* What the task requires *
From the line containing "Click the 初回質問文 text area" to the end of the data, retype every line exactly and nothing else. Drop the pictures.

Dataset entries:
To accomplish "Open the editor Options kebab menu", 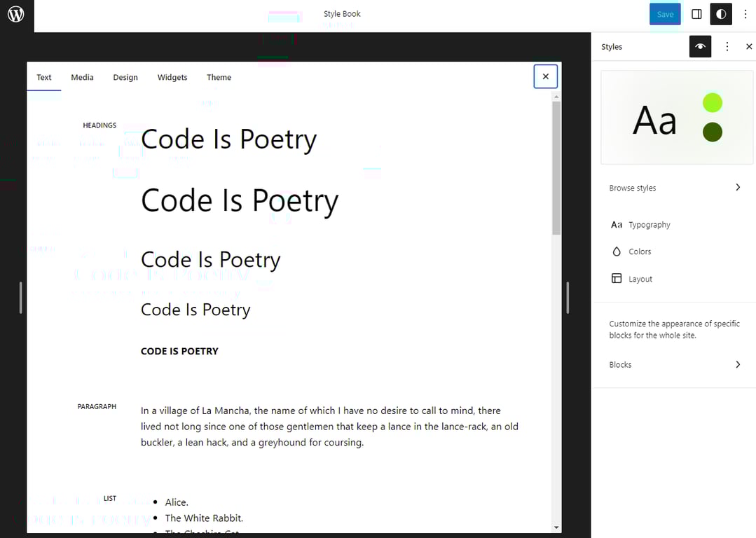I will tap(745, 14).
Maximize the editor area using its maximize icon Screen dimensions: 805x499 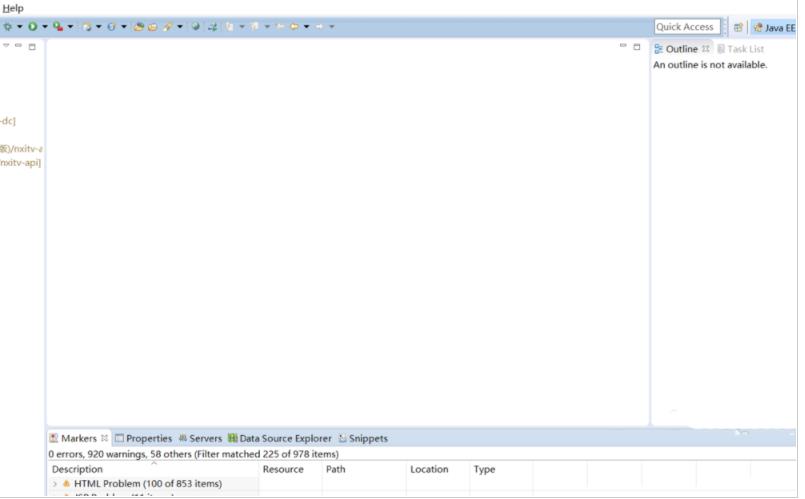point(637,46)
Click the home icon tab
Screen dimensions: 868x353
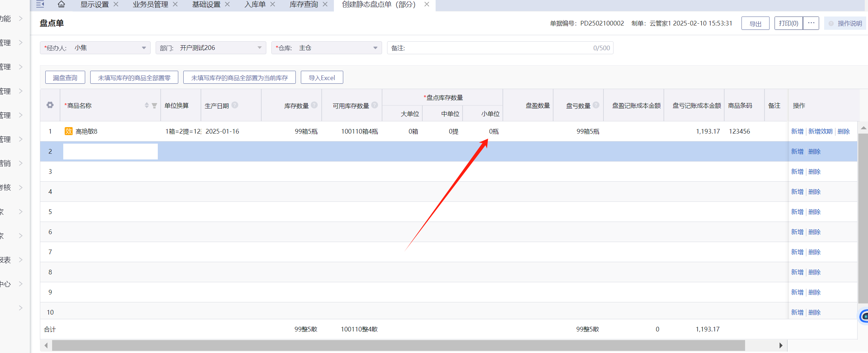tap(61, 4)
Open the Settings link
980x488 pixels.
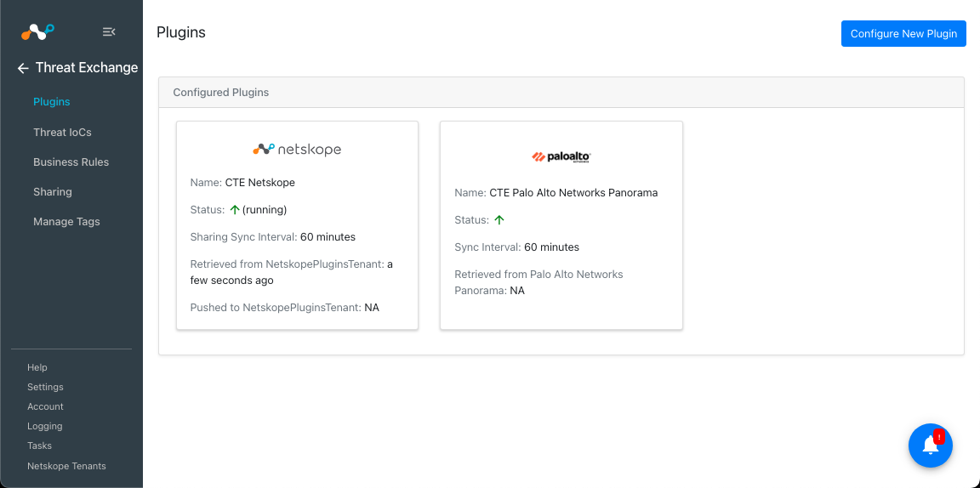(x=45, y=388)
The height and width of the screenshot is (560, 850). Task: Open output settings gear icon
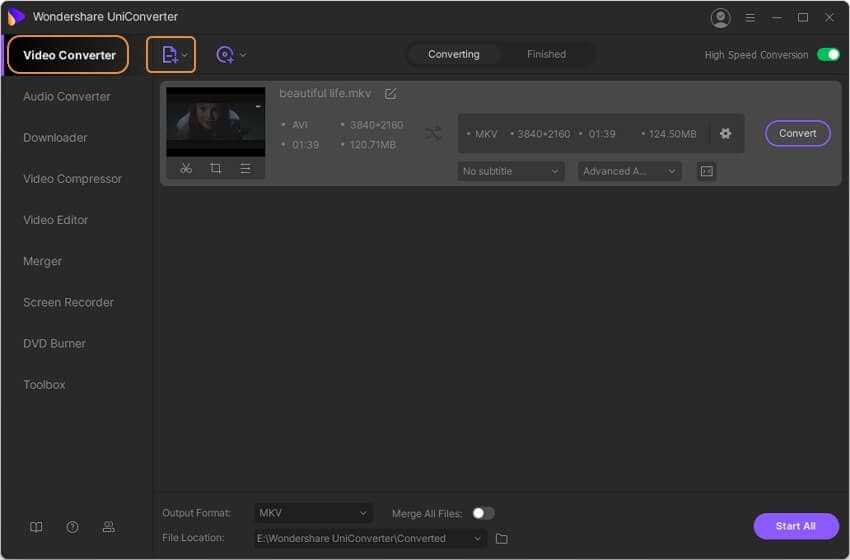click(725, 133)
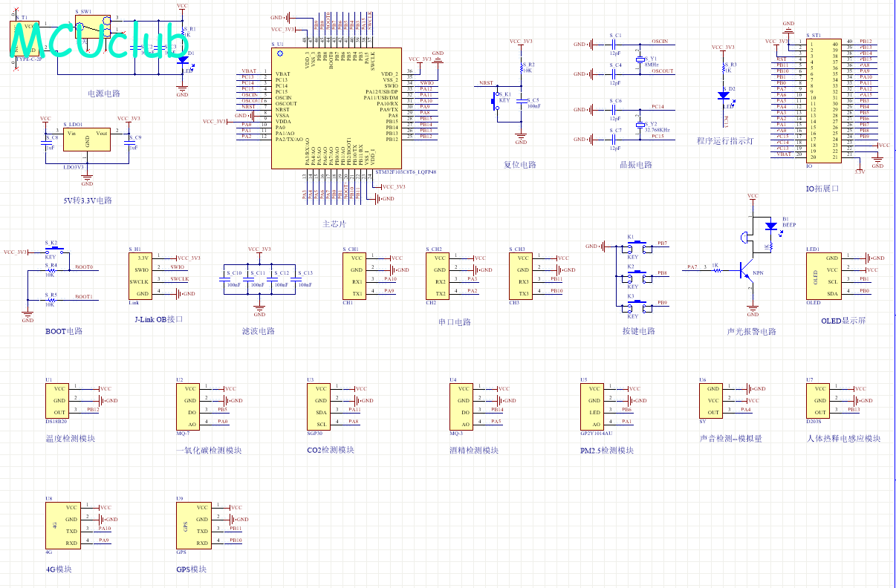The image size is (896, 588).
Task: Select the GPS module U9 block
Action: pos(190,524)
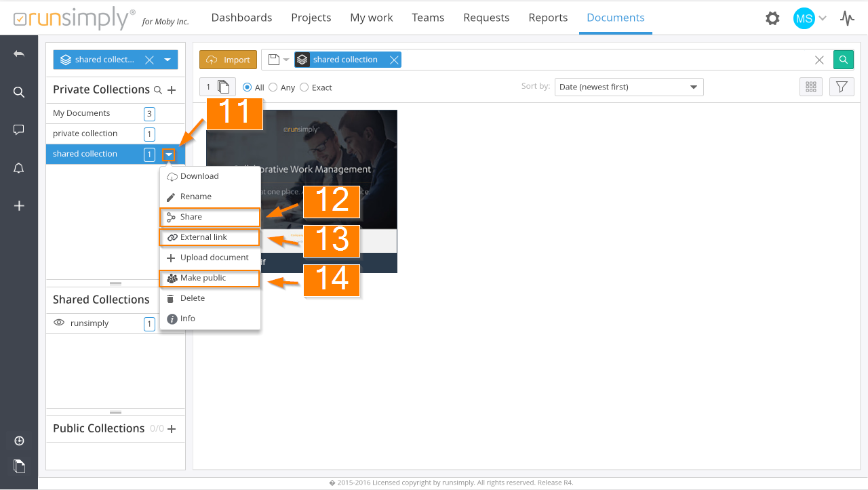The image size is (868, 490).
Task: Click the green search button
Action: point(843,60)
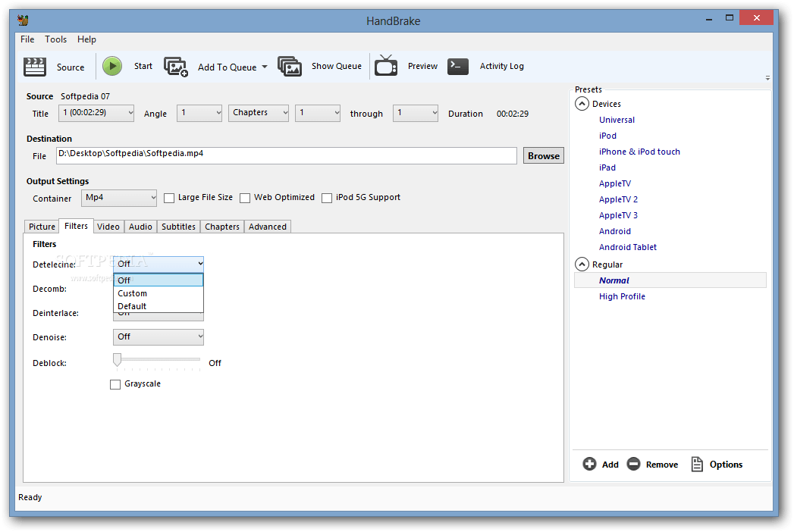This screenshot has height=532, width=794.
Task: Click the Add preset plus icon
Action: click(x=588, y=464)
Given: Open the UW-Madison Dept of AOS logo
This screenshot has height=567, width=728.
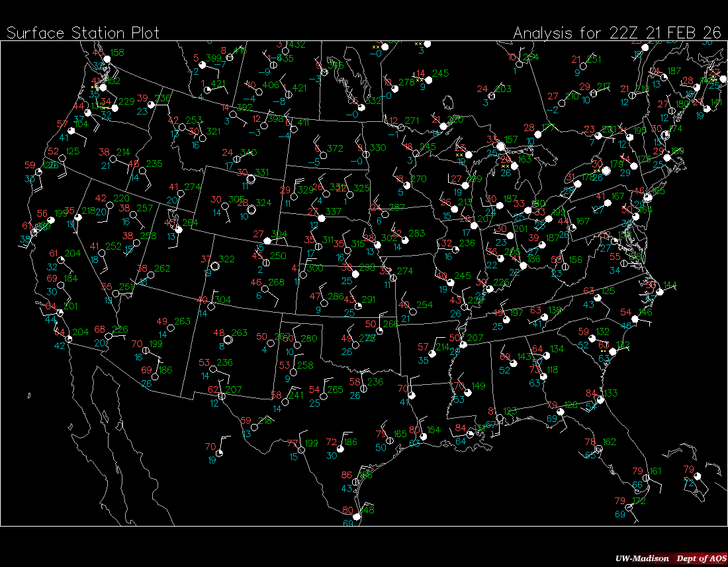Looking at the screenshot, I should pyautogui.click(x=670, y=558).
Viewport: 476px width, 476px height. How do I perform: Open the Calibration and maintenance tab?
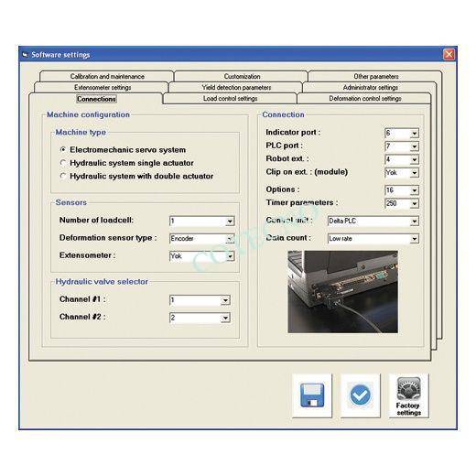pyautogui.click(x=107, y=76)
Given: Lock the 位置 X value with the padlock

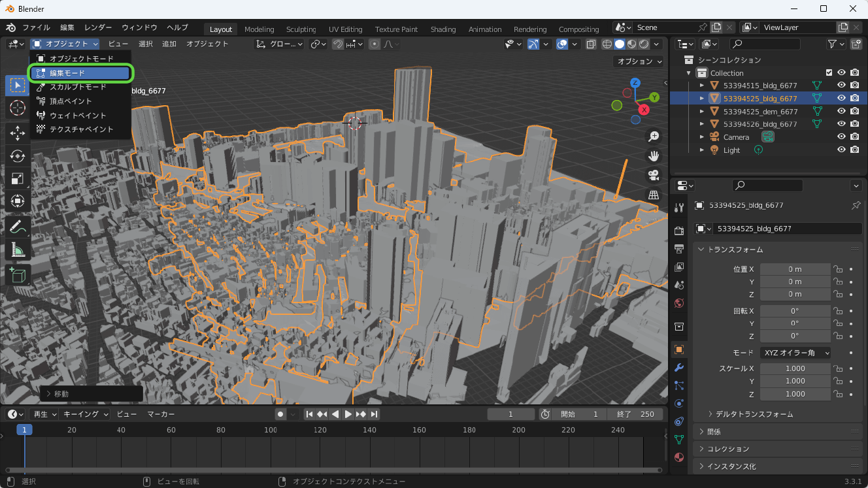Looking at the screenshot, I should 838,268.
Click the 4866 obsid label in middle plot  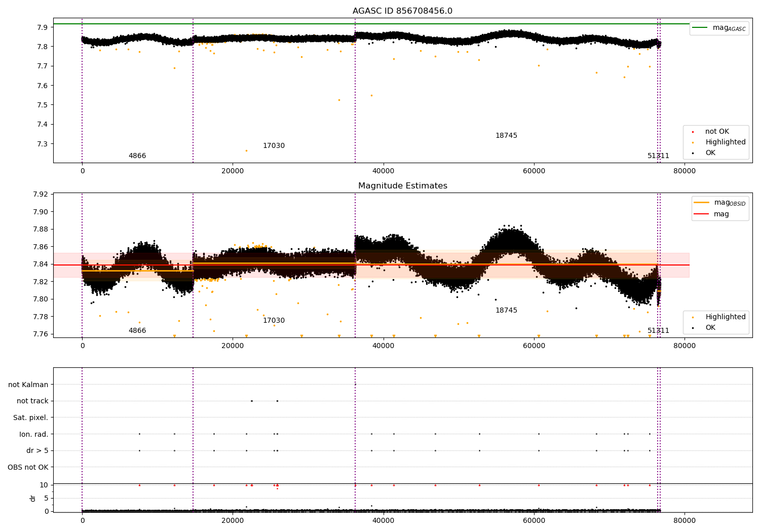coord(137,331)
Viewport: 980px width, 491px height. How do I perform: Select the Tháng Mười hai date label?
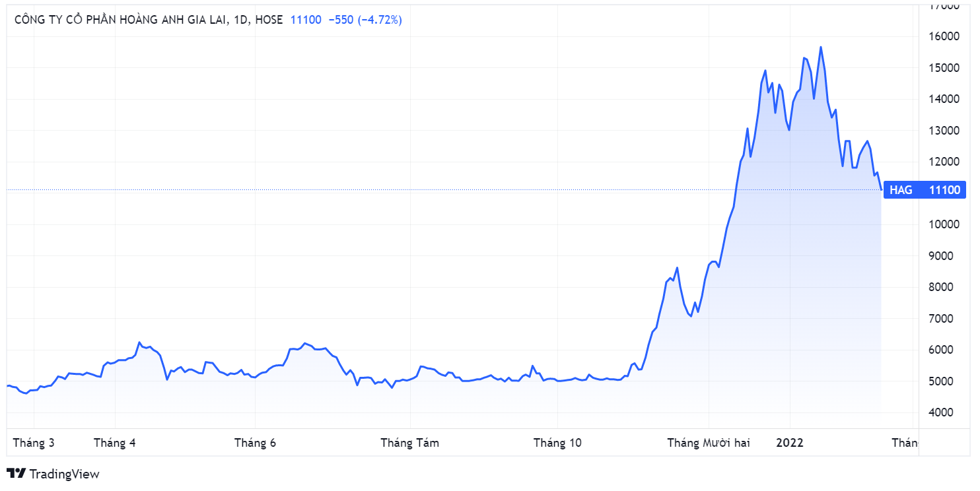(709, 443)
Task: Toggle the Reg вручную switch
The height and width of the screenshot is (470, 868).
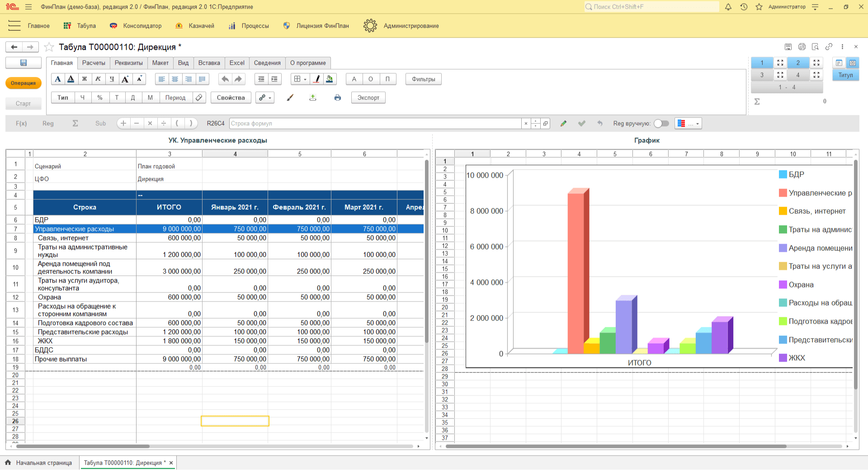Action: (661, 123)
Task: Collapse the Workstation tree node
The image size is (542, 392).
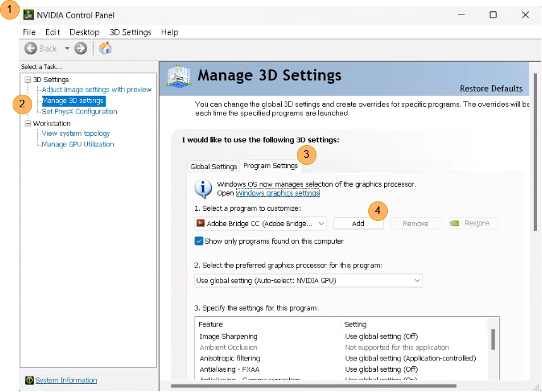Action: tap(28, 123)
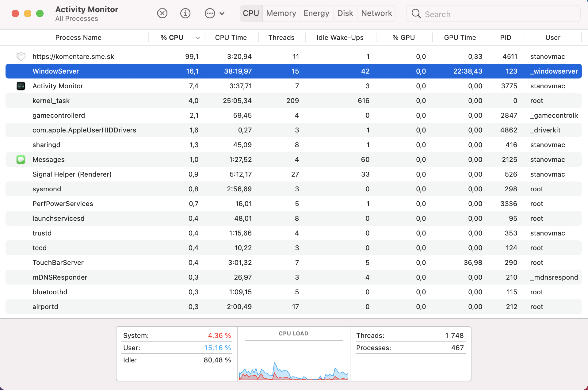Click the magnifying glass search icon
This screenshot has height=390, width=588.
click(416, 14)
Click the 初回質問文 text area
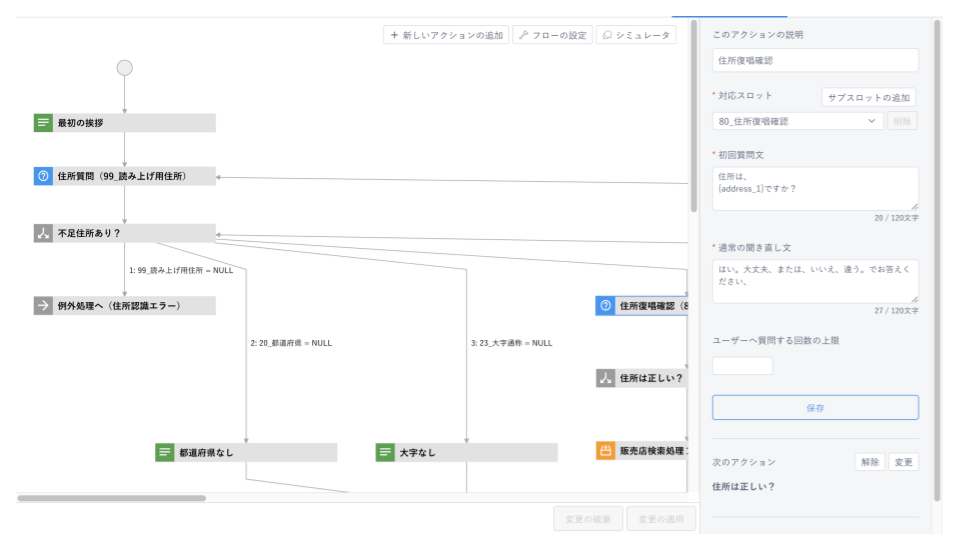The image size is (957, 549). [814, 188]
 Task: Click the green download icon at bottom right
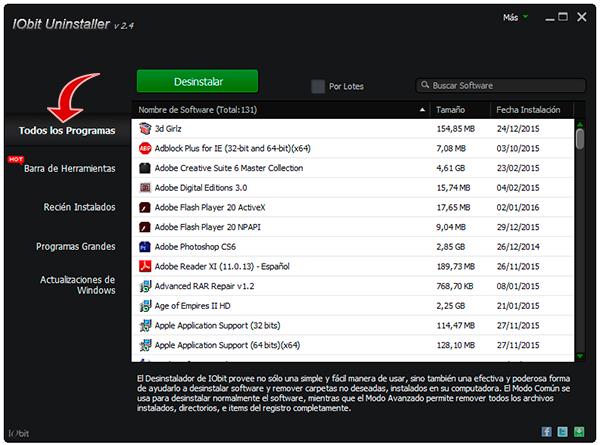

* Answer box *
Click the 初回質問文 text area
The image size is (957, 549). [814, 188]
 Task: Click the green download icon at bottom right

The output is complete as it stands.